The next time you’re downtown with an hour or so to spare you should pay a visit. For those who remember the great age of the American passenger train it’s a trip down memory lane. For the younger visitor, possibly a grandchild, it’s an introduction to an interesting slice of Arizona history.
The museum itself is located in one room. You’ll find a collection of railroad tools and artifacts…crossing bells, gandy dancer’s* tools, lanterns and so on…but much of the historical information is presented by wall mounted posters that might be a challenge to very young visitors.
Never fear, there are a series of displays that ask questions about railroading like, “What does a conductor do?” or “What does an engineer do?” that cover all the aspects of railroading. At each display there is a telephone on which you can hear an explanation…no reading required.
There is an excellent video program that describes the preservation of the museum’s finest (and biggest) display…the Mogul class steam engine Number 1673.
The engine is housed outside in its own protective ramada and is open to visitors whenever the museum is open.
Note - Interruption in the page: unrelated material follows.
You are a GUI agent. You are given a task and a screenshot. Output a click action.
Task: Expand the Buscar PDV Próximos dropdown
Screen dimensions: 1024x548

On my visit I was lucky enough to meet Gene Anderson, one of the volunteers responsible for preserving #1673, and himself a retired engineer, who took me up into the cab and explained what it was like to operate one of these giants.
Every Saturday from 10AM to 1PM volunteers are on hand at the locomotive ramada to answer any of your questions about #1673 and the great age of steam.
The museum is open Tuesday, Wednesday and Thursday from 11am to 3pm. Friday and Saturday hours are 10am to 4pm and Sunday 11am to 3pm.
The museum is closed Mondays and is always free.
* Gandy dancers were the workers who laid and maintained track.